Starting a cyber improvement plan can seem a daunting prospect for an IT manager. There will be a range of competing pressures, from legacy IT constraints to the need to contain the risks inherent in the new technologies frequently demanded by digital transformation programmes.
There may also be challenges in terms of justifying increasing spend in cyber insurance and protection. Many IT leaders feel trapped in a conundrum of not wanting to be a barrier to the organisation taking advantage of new technology, worrying that unless the cyber risks are understood and managed, they could have disastrous consequences and IT security competence would be called into question.
But it need not feel lonely for the CIO or Head of IT. Everyone has an interest in good cyber protection and, as previous reports in this series have indicated, the responsibility for striking the balance between cyber protection measures and technology opportunities lies as much with service management as it does with IT.
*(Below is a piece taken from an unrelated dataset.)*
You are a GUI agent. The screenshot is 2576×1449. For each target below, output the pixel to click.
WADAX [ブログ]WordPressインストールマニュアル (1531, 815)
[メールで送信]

It is essential therefore, for the IT leader in a council to help business colleagues to understand cyber risks and how responsibilities for their management can be identified and assigned. This is the starting point for justifying where investments and changes might be needed in the face of a changing landscape of IT threats.
This is best achieved with a positive stance on cyber as an opportunity to enable digital change, rather than as a threat or barrier to IT innovation, because of the perceived risk. It also requires IT leaders to be able to communicate technology risks and opportunity in terms that business colleagues outside IT can understand and support.